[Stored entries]
__________

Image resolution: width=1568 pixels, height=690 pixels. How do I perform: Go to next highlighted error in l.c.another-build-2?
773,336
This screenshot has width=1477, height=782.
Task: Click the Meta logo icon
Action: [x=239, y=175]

__________

• [Work required]
In full and without alteration, repeat the records.

• [Exercise output]
Image resolution: width=1568 pixels, height=690 pixels. How do I perform: Go to next highlighted error in l.c.another-build-2?
773,336
This screenshot has width=1477, height=782.
Task: Click the Meta logo icon
Action: [x=239, y=175]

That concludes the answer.